Publishers are greedy. And most digital storefronts, like Valve’s uber-popular Steam, take a cut of every game sale and DLC purchased. So many publishers, like Activision, Ubisoft, and EA, have spent the past few years ditching Steam and creating their own PC launchers and storefronts to avoid getting a cut taken out. It got out of hand very fast and Many of these launchers were shitty, offered little incentive to use, and felt like they were always one update away from breaking entirely. So, needless to say, a lot of people disliked publishers jumping off Steam. And in recent timescompanies seem to have realized they are losing money by avoiding Steam while also burning cash on lousy launchers. For example, Ubisoft is back after mostly ignoring Steam for the last few years.
over on Steam, you can see a newly created page for Assassin’s Creed Valhalla. The large open-world RPG was first released in 2020 on consoles and PC. But if you wanted to play it on PC you had to use Ubisoft’s launcher or the Epic Store, as it was one of the only Assassin’s Creed games to completely skip Steam. Now, it’s finally coming to the platform on December 6, just in time for the massive final update Ubisoft is releasing for the already-too-big RPG.
Kotaku received a statement from Ubisoft confirming its return to Steam and also revealing that it plans to bring other games to the platform in the future, too.

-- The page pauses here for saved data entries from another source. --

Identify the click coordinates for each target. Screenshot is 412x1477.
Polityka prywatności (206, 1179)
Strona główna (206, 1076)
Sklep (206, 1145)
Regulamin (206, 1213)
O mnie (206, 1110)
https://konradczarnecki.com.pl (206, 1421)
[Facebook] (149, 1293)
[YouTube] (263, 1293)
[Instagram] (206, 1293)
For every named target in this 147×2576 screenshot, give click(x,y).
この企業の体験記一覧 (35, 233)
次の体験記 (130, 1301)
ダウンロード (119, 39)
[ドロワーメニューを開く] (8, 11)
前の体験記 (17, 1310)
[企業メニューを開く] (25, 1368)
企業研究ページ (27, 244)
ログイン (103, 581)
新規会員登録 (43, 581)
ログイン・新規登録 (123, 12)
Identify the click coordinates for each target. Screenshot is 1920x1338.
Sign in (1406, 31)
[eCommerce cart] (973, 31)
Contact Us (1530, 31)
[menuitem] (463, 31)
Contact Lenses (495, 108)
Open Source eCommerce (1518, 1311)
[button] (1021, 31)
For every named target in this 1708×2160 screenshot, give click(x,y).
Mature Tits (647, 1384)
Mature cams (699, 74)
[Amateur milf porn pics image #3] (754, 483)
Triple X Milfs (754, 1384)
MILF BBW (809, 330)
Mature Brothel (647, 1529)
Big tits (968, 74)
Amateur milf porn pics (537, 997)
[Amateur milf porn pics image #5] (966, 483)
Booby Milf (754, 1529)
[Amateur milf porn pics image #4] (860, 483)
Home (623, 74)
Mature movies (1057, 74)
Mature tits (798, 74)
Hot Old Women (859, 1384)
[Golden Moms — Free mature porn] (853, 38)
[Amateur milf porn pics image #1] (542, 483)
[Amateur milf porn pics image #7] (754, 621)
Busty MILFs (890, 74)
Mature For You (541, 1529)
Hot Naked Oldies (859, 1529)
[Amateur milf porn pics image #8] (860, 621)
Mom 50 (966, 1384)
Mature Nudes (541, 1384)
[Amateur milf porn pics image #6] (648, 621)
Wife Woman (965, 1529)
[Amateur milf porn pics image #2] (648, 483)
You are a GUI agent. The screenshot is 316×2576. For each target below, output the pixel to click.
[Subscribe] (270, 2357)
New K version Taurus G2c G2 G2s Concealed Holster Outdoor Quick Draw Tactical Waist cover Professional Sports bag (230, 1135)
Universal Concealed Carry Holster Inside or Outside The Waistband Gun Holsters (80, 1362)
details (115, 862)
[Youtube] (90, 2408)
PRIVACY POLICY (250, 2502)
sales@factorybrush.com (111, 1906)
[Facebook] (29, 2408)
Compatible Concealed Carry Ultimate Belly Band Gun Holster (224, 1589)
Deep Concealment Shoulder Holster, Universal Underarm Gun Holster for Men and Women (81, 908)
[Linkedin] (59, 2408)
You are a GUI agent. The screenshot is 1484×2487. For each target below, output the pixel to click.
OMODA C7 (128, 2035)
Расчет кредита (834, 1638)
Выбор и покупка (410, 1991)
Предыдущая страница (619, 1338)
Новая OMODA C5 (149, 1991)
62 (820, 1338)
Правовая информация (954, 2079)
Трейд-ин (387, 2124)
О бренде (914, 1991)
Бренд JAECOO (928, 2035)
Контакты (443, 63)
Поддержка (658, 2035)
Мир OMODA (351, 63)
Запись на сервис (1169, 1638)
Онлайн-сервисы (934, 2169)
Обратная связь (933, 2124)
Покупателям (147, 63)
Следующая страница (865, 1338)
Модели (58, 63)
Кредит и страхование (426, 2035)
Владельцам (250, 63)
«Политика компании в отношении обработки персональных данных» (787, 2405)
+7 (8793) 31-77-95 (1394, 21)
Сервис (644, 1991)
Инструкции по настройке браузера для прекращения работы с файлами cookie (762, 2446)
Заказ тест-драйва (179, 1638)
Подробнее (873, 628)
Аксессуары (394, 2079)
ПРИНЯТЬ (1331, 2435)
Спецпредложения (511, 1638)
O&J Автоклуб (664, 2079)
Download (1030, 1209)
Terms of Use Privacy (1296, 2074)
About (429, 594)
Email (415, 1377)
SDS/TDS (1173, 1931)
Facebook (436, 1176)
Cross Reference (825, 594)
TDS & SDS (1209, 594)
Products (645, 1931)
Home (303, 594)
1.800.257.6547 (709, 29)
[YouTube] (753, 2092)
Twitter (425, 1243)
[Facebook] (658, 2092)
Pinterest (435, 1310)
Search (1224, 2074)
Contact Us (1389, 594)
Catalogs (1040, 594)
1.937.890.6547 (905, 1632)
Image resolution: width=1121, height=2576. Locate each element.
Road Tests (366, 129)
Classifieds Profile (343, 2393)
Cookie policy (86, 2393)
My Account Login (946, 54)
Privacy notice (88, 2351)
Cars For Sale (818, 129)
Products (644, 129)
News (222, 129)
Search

We’re constantly evaluating how to bring our games to different audiences wherever they are while providing a consistent player ecosystem through Ubisoft Connect. Assassin’s Creed Valhalla, Anno 1800, and RollerChampions are among the Ubisoft titles that will be released on Steam,” said Ubisoft in its statement to Kotaku.
That sounds like you’ll still need to install and use Ubisoft’s own launcher to play these games, even if you buy them on Steam, which is both annoying and nothing new. It’s currently how older Ubisoft games like Far Cry New Dawn work on Steam.
This move is a big shift for the publisher. In 2019 Ubisoft called its choice to skip Steam a “business decision” instead of deciding to release games like Steam Assassin’s Creed on its then-named Uplay store and Epic’s store, where it gets a bigger cut of the sales. Later that year, Ubisoft’s vice president for partnerships and revenue called Steam’s distribution model “unrealistic” and further added that it didn’t “reflect where the world is today in terms of game distribution.” It seems things have changed and Steam is perfectly suited to 2022 and how games are bought and sold around the world. Funny that.
Update, 11/21/22, 4:15 p.m. ET: The Assassin’s Creed publisher has confirmed with Kotaku that its future games coming to Steam will still require users to create Ubisoft Connect accounts. It also confirmed players will have to have Ubisoft Connect installed to access and play games like this Assassin’s Creed Valhalla on Steam.